Seastreak Crash Sends Little Silver Woman to Hospital
Lauren Dwyer-Milhon was treated at a New York City hospital and released for injuries she received when her commuter ferry crashed into a dock Wednesday morning.
Lauren Dwyer-Mihlon of Little Silver says that Wednesday was just like any other day of the work week as she rode the 8 a.m. Seastreak ferry out of Highlands, much as she has for the last two years.
As her commuter ferry neared Pier 11 in Downtown Manhattan, she began to move to the front of the boat as usual to have quick access to the exit and, hopefully, a cab to take her to her office in Midtown.

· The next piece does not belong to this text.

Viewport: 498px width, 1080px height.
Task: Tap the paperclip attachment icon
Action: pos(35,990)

Dwyer-Mihlon was standing near the boat's bow still inside around 8:50 a.m. when she says she remembers turning her head and noticing the approaching dock before she was tumbled into a row of nearby seats and was quickly covered by fellow passengers who fell on top of her.
"I couldn't breathe," she says, adding that all she could think of was freak baseball accidents when a player is killed by getting hit by a ball in the solar plexus. "That's how I felt."

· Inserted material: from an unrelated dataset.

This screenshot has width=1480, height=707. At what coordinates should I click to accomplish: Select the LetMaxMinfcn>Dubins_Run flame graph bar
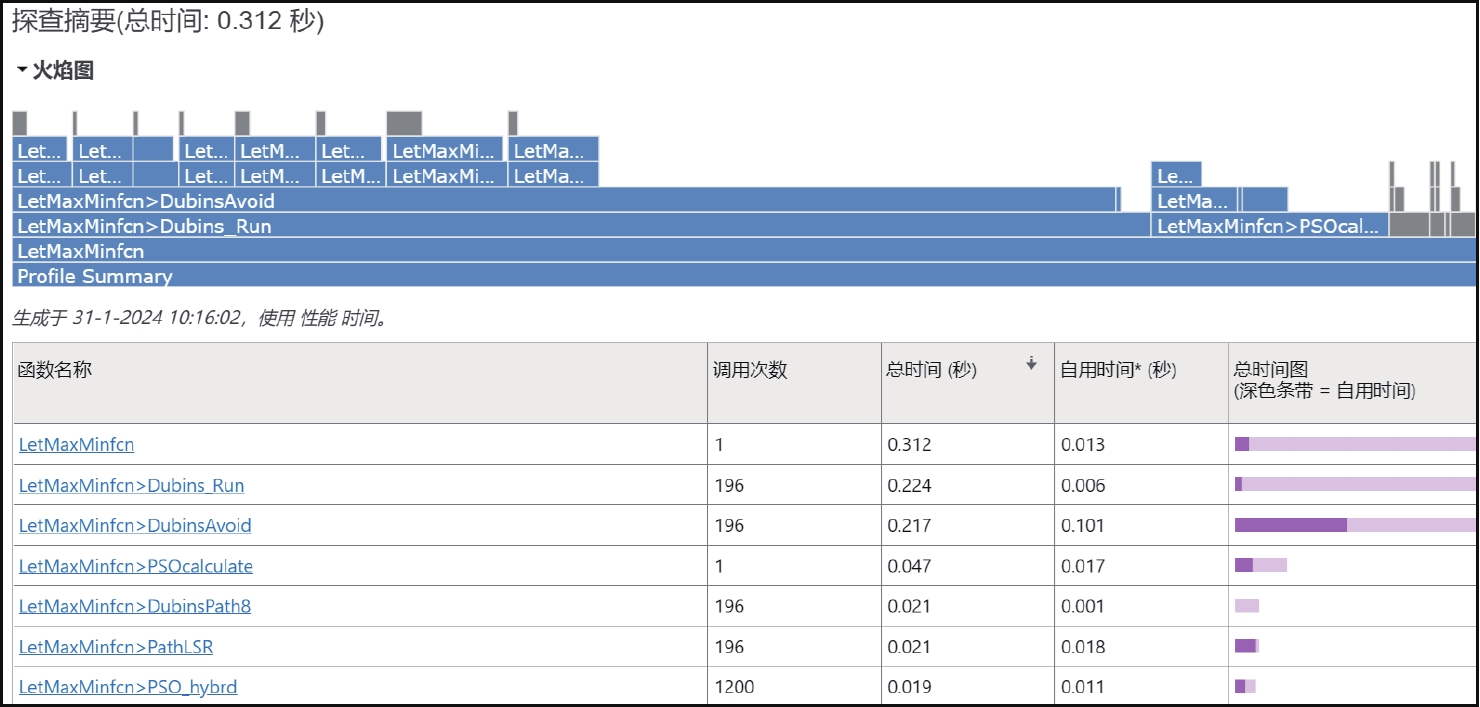point(580,226)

Dwyer-Mihlon, who's married to Little Silver Councilman Dane Mihlon, was taken to Downtown Hospital and treated for bruised ribs, a sore neck and a torn off fingernail.

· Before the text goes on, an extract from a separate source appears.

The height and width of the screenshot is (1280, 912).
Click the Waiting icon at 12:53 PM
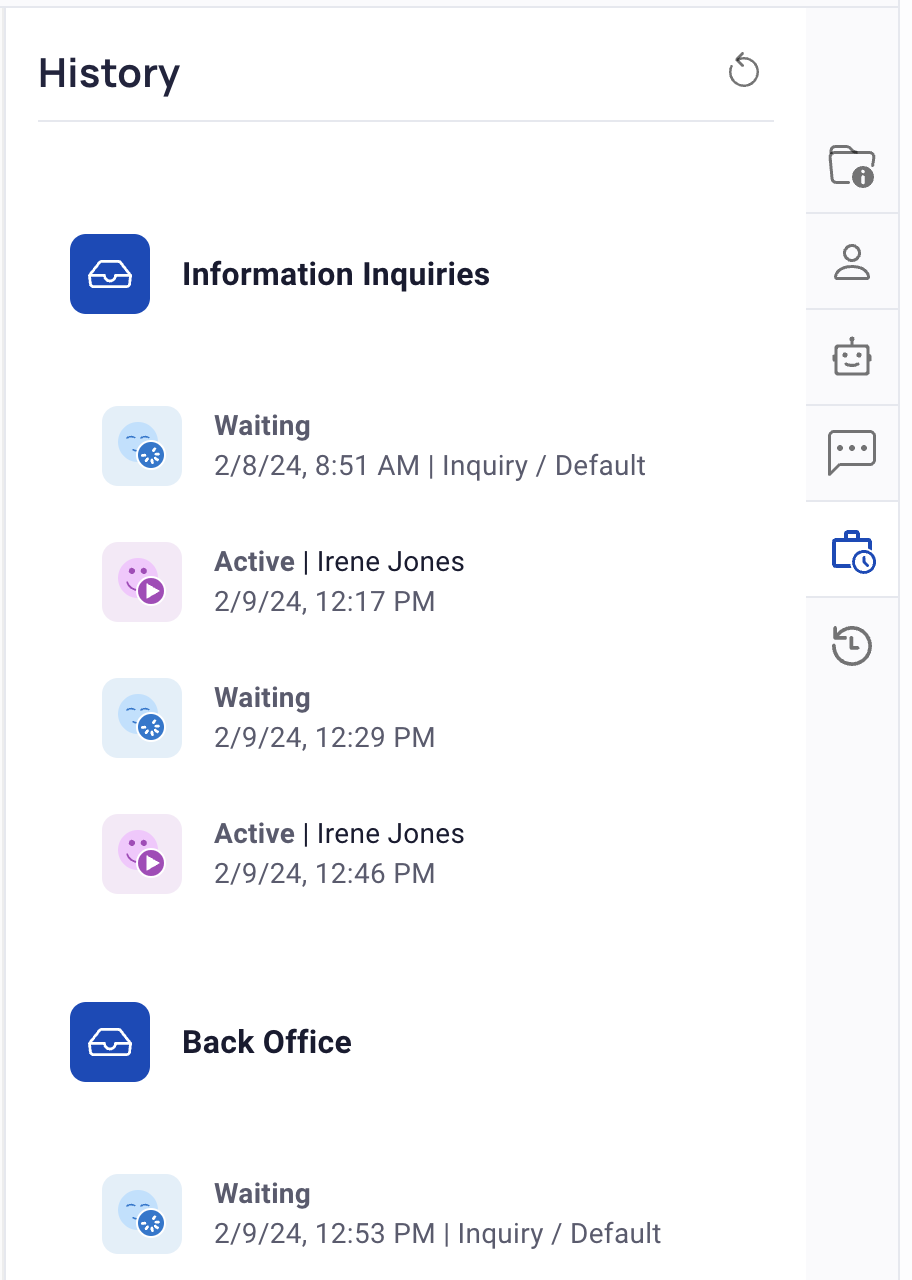pyautogui.click(x=142, y=1214)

"It sounds silly but it got pulled right off and it hurt," she says of her bloody injury.
After the crash, Dwyer-Mihlon says her fellow passengers -- about 325 of them according to the Wall Street Journal -- seemed in shock. "There was no screaming," she remembers. "More like shock and some people were crying."
Mostly, passengers and crew sought to help those who were injured.
"We are simply shocked and stunned that this happened," according to statement posted on the Seastreak Web site. "We know passengers rely on us to provide safe transit on our boats - and safety is the number one concern for our company."
Will she be back on the ferry later this week? "Absolutely," she says quickly. "It's a civilized way to commute.
Seastreak officials say they are working with the National Transportation Safety Board and Coast Guard to determine what happened.
"It was an accident," Dwyer-Mihlon adds. "It was crazy but a fluke thing."